*Problem:* Nothing beyond the line containing "Как оформить заказ (583, 1890)" is to be printed; print exactly each line from the start of the records below through that line, leaving out pictures.

=== Extracted entries ===

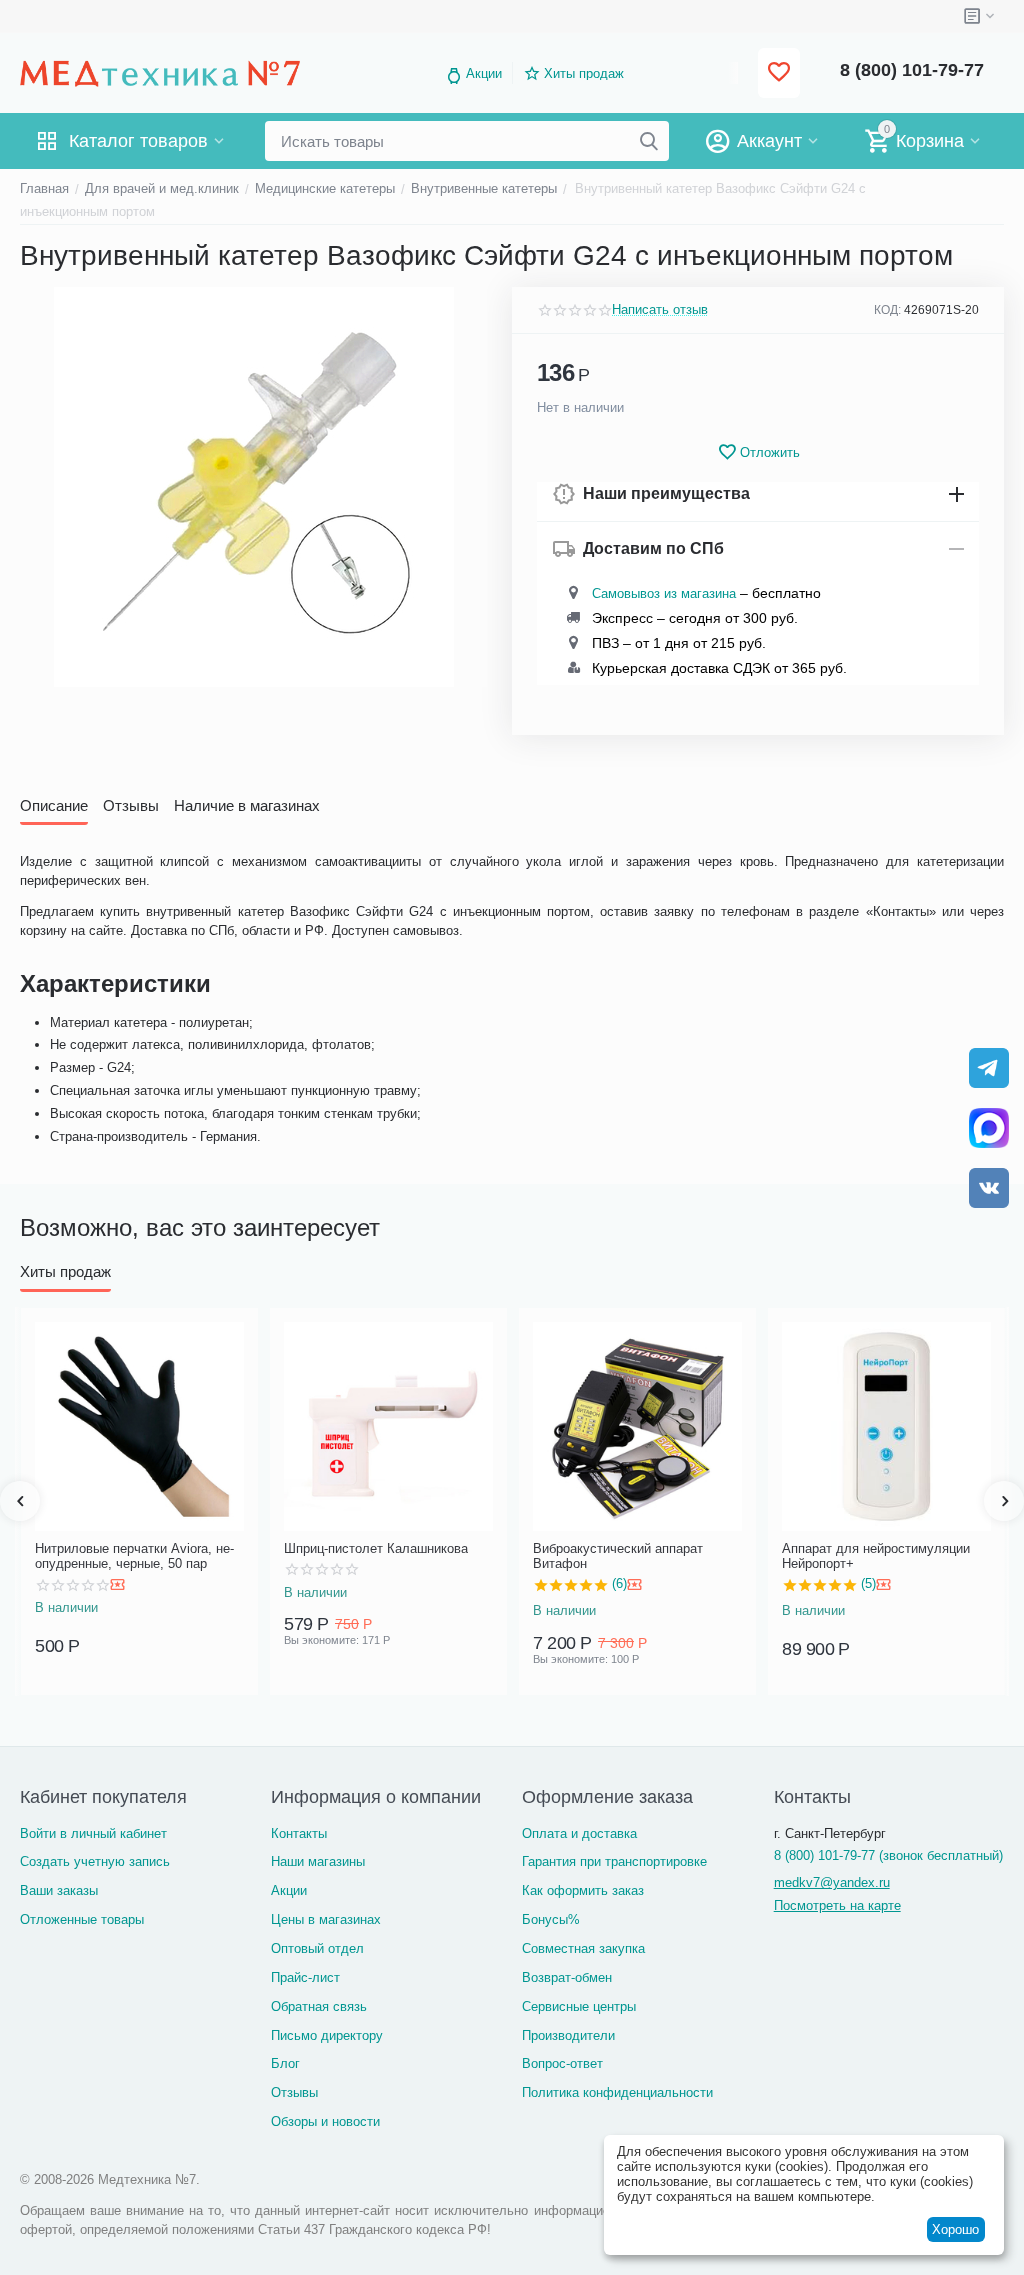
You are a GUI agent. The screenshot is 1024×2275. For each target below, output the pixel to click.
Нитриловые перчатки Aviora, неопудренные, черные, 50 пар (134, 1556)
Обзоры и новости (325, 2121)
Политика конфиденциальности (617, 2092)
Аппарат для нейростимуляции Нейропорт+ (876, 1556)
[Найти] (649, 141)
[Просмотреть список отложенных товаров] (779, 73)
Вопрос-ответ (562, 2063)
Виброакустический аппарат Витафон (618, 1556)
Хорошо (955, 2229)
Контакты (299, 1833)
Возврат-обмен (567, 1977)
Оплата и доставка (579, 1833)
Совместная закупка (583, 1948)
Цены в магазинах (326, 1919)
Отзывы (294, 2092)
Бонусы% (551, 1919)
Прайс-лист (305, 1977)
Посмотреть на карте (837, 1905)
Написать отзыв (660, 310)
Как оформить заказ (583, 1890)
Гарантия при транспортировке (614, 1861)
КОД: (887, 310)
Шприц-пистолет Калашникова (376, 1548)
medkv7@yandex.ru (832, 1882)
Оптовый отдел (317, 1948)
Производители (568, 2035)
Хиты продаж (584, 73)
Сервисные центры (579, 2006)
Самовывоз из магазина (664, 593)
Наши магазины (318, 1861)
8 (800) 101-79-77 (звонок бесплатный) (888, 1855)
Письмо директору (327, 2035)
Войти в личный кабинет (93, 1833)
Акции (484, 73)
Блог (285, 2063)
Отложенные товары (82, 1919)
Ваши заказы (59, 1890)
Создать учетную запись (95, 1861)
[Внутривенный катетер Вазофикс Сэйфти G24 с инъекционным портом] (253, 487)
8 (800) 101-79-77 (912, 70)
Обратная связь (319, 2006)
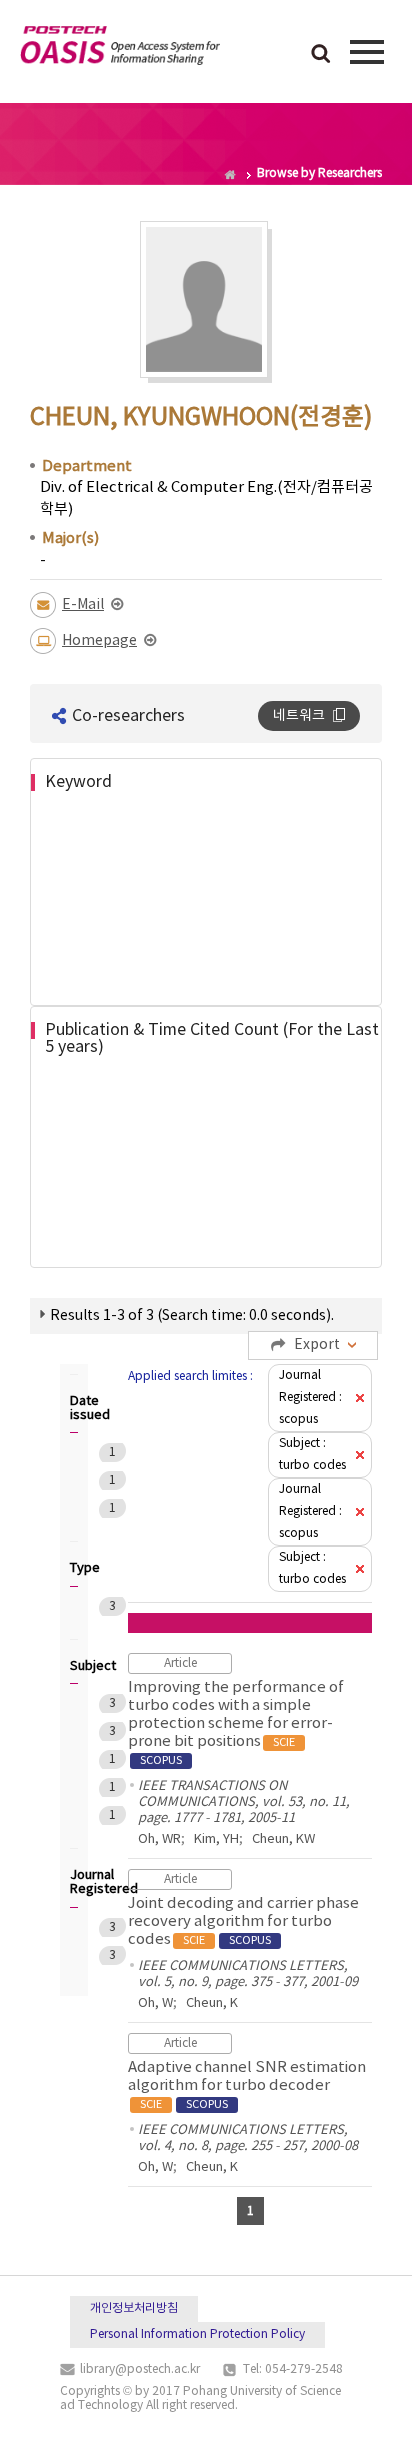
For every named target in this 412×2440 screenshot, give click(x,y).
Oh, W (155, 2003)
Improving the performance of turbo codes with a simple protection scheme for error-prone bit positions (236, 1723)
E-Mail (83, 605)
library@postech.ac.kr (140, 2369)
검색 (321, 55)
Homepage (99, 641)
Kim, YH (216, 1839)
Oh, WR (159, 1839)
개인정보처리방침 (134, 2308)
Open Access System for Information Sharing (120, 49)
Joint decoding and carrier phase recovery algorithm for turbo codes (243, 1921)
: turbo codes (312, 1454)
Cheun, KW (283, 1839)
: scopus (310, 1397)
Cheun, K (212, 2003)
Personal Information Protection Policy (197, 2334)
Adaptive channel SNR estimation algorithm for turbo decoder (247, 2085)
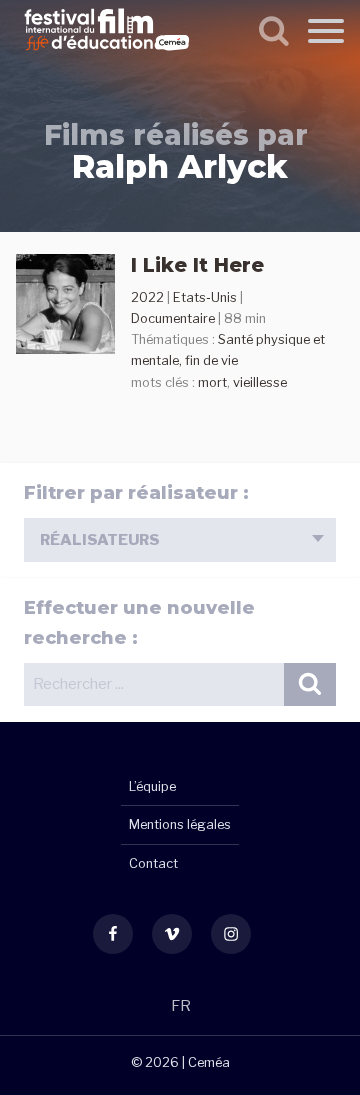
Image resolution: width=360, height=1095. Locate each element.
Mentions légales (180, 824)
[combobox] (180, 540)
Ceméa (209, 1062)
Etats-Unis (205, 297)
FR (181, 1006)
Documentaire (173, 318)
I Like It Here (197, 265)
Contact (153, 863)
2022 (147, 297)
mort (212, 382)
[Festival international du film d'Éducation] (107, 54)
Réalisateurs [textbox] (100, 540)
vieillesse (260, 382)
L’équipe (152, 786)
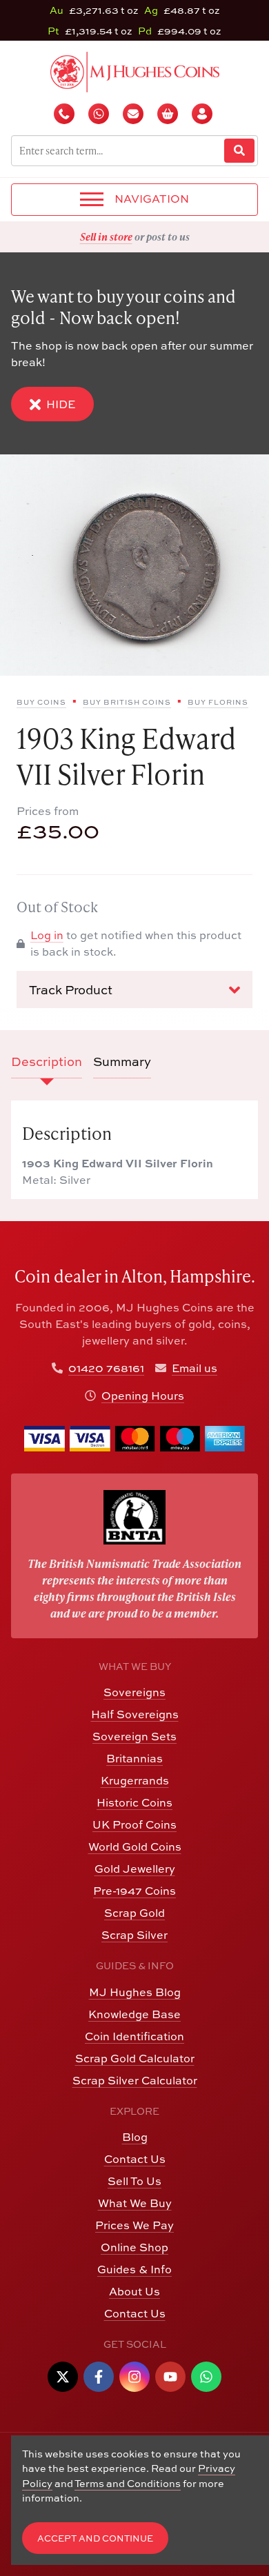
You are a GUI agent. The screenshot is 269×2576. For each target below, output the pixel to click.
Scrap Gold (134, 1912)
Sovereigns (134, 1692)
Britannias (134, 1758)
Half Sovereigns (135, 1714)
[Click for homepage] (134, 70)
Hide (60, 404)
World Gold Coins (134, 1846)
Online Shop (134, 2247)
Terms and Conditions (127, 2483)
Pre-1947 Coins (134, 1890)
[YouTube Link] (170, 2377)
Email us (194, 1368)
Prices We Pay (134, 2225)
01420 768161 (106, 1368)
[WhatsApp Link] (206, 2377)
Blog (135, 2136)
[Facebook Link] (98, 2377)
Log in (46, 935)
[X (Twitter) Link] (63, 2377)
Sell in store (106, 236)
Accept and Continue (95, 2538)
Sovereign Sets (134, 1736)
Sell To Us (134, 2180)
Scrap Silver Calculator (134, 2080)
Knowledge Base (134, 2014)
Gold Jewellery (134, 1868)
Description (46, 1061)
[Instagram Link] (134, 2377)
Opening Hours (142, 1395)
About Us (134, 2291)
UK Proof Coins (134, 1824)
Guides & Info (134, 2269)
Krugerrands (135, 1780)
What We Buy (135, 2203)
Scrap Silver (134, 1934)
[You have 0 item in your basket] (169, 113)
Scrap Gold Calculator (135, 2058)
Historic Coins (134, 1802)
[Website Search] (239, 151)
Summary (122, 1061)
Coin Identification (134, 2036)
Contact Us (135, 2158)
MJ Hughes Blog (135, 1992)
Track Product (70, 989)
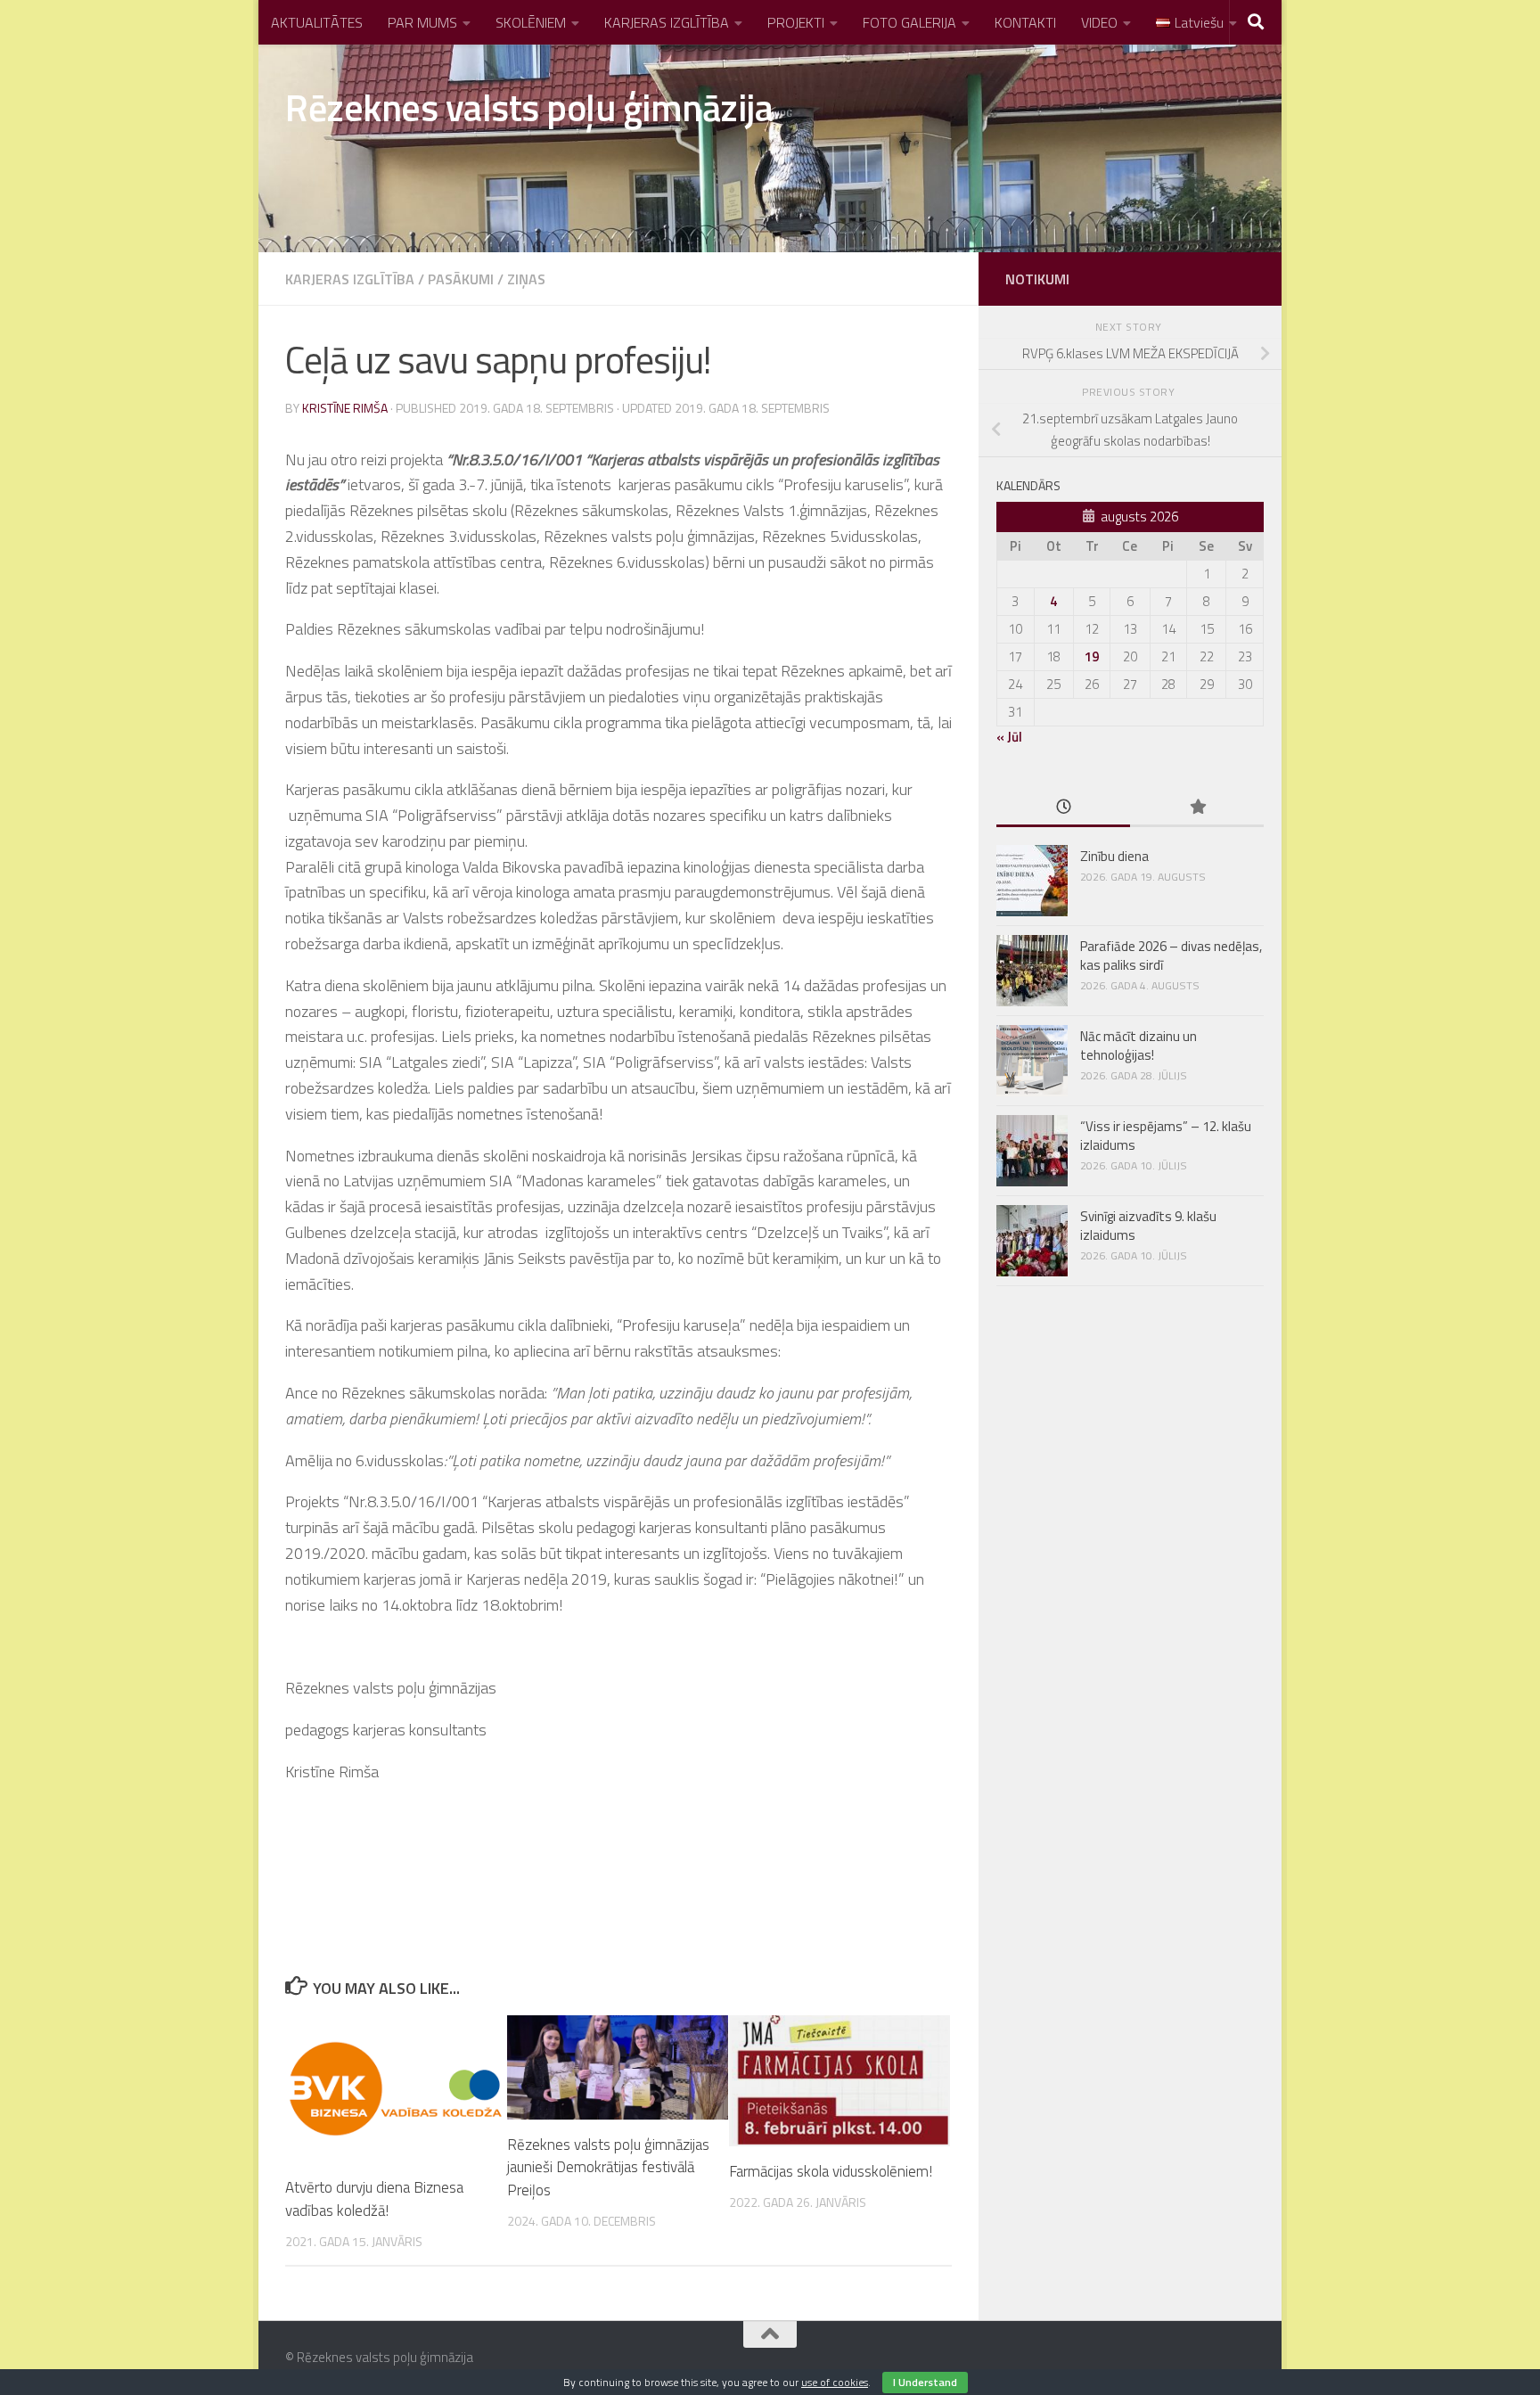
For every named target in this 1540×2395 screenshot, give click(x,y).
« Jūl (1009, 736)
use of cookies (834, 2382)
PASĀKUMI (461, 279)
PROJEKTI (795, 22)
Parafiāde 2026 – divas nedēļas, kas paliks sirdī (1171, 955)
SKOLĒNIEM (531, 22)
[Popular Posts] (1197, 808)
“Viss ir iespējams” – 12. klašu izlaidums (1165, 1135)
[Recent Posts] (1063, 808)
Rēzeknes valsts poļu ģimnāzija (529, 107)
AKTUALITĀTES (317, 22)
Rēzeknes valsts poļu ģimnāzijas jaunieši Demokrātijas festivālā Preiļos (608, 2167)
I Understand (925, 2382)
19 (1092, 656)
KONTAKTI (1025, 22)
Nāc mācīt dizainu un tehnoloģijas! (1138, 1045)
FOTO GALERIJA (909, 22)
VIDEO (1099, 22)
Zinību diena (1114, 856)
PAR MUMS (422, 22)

===

*Answer to this exercise:*
You are a GUI agent. The screenshot is 1024×2275. For each target below, output the pixel to click.
Нитриловые перчатки Aviora, неопудренные, черные, 50 пар (134, 1556)
Обзоры и новости (325, 2121)
Политика конфиденциальности (617, 2092)
Аппарат для нейростимуляции Нейропорт+ (876, 1556)
[Найти] (649, 141)
[Просмотреть список отложенных товаров] (779, 73)
Вопрос-ответ (562, 2063)
Виброакустический аппарат Витафон (618, 1556)
Хорошо (955, 2229)
Контакты (299, 1833)
Возврат-обмен (567, 1977)
Оплата и доставка (579, 1833)
Совместная закупка (583, 1948)
Цены в магазинах (326, 1919)
Отзывы (294, 2092)
Бонусы% (551, 1919)
Прайс-лист (305, 1977)
Посмотреть на карте (837, 1905)
Написать отзыв (660, 310)
Как оформить заказ (583, 1890)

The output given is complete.